High winds, rough seas and strong currents caused the mass stranding of the marine creatures at South Padre Island, east of Brownsville, the Valley Morning Star of Harlingen (http://bit.ly/1fx9pHf ) reported.
The starfish live on the sand bar system near the beaches of this resort town. They started washing ashore on Jan. 26.
It was initially thought that the beaching was caused by lower-than-usual water temperatures brought by the cold temperatures affecting the area last week. However, Tony Reisinger, Cameron County extension agent with Texas Sea Grant at Texas A&M University, said it was Dr.
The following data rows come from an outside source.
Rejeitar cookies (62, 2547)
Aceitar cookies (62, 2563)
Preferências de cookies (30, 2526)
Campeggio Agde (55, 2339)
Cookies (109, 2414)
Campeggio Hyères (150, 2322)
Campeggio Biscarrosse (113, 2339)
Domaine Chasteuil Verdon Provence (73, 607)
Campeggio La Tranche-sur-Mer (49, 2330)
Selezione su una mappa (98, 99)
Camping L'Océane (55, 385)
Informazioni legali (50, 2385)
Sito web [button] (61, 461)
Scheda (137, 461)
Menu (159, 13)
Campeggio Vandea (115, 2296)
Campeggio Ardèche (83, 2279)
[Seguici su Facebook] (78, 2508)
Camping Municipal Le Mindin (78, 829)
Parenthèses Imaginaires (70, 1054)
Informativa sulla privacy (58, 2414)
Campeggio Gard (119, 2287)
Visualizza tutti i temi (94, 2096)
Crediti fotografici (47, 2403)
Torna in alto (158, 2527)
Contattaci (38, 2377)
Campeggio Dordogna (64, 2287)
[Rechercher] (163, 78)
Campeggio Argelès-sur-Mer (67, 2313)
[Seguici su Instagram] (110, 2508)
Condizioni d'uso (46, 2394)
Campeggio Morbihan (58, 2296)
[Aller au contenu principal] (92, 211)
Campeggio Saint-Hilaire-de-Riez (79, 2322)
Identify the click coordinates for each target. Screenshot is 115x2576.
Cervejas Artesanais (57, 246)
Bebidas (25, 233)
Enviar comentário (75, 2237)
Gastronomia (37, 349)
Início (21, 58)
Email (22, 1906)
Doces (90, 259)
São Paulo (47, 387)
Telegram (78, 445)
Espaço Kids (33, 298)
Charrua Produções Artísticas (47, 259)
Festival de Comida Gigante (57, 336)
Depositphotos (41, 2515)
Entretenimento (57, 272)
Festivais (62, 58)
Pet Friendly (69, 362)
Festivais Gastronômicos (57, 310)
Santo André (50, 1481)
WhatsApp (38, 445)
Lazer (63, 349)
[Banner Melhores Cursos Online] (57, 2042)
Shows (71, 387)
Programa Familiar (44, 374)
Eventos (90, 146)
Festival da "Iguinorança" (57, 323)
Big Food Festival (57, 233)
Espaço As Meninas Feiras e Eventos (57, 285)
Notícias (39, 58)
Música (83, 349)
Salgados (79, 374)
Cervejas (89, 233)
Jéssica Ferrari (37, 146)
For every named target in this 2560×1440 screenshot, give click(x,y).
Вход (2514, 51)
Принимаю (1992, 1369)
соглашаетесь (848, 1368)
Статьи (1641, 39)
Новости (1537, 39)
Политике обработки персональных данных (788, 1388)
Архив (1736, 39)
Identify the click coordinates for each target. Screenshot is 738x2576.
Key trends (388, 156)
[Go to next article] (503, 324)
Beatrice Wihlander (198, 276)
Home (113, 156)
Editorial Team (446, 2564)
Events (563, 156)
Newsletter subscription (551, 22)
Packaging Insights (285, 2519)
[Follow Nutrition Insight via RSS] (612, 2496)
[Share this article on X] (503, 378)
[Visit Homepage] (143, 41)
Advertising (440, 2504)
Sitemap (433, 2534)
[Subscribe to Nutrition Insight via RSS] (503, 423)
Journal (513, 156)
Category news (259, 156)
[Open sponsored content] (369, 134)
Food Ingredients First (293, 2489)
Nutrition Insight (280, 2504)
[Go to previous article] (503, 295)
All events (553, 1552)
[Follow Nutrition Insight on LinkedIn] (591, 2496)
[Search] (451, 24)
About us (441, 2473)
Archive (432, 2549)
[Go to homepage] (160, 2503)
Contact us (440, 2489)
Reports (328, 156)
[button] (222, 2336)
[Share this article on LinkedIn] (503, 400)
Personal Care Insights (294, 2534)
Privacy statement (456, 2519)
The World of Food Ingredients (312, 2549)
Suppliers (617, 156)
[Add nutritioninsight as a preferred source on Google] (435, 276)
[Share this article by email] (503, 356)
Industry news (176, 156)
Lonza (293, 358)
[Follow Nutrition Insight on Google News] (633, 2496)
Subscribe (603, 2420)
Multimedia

David Hicks, chair of the Department of Biological Sciences at the University of Texas at Brownsville, who came up with the explanation.
Hicks cites a combination of weather factors and the possibility that the starfish were feeding on shallow waters at the time.
Reisinger wrote on the Texas Coastal Naturalist Facebook page that there are three other instances of mass mortalities of Gray sea stars in the northern Gulf of Mexico reported in unpublished literature.
Gray sea stars are found in shallow coastal waters from Virginia to Brazil, including the Gulf of Mexico and the Caribbean. They live in muddy or sandy bottoms where they feed on clams and other small bivalves.